### Your task
Within the records below, filter for lines carrying the word "profile" and copy them.
START Data for processing
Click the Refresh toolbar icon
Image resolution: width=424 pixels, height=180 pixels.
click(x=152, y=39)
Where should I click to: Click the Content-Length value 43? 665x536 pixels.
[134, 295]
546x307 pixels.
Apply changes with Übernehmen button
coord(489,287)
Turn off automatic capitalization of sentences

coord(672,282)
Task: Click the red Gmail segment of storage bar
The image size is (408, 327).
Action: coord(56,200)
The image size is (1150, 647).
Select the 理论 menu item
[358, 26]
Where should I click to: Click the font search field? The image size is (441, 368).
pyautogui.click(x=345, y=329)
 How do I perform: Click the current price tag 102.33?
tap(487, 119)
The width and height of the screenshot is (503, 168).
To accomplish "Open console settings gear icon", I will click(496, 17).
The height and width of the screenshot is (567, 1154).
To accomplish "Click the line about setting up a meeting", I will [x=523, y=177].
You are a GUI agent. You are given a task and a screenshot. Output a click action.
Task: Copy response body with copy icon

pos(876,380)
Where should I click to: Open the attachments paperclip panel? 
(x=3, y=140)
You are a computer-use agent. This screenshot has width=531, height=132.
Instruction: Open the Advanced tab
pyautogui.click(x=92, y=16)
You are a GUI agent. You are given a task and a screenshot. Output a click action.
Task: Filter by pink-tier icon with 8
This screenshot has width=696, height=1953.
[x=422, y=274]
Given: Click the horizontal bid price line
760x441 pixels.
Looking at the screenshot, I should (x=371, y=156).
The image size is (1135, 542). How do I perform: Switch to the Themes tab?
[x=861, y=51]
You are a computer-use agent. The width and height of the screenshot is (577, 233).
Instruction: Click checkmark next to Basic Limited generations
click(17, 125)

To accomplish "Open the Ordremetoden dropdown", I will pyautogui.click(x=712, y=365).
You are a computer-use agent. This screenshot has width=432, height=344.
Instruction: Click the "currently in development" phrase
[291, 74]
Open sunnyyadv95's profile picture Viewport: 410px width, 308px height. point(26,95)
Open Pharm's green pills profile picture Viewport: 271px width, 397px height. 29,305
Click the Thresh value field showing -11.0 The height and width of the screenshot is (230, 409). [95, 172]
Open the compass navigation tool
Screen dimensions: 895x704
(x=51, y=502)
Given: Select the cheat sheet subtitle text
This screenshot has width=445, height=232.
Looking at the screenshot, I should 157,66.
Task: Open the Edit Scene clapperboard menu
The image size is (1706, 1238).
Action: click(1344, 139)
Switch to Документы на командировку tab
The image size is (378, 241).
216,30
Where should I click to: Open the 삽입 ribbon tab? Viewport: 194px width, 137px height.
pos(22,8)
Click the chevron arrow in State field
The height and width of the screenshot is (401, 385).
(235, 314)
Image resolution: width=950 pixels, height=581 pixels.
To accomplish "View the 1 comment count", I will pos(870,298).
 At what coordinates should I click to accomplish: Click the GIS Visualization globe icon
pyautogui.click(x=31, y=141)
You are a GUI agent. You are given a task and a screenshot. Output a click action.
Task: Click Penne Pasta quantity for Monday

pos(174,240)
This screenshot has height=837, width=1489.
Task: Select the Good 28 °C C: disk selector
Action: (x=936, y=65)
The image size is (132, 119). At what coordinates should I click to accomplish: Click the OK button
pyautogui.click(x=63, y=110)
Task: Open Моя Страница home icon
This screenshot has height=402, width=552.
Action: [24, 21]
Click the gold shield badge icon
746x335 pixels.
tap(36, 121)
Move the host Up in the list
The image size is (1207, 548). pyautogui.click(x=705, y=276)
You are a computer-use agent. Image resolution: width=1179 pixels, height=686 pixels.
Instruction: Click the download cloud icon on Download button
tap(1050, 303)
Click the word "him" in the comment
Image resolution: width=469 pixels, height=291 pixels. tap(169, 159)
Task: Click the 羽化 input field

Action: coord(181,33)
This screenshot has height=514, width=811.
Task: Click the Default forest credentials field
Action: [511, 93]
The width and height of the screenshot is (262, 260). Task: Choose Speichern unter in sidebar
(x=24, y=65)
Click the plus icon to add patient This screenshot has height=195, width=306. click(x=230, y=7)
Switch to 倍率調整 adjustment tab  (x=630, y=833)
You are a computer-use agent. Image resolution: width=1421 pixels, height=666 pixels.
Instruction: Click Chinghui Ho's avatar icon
END Data for processing
### Output
Open sunnyyadv95's profile picture Viewport: 410px width, 308px height. point(26,95)
Open Pharm's green pills profile picture Viewport: 271px width, 397px height. 29,305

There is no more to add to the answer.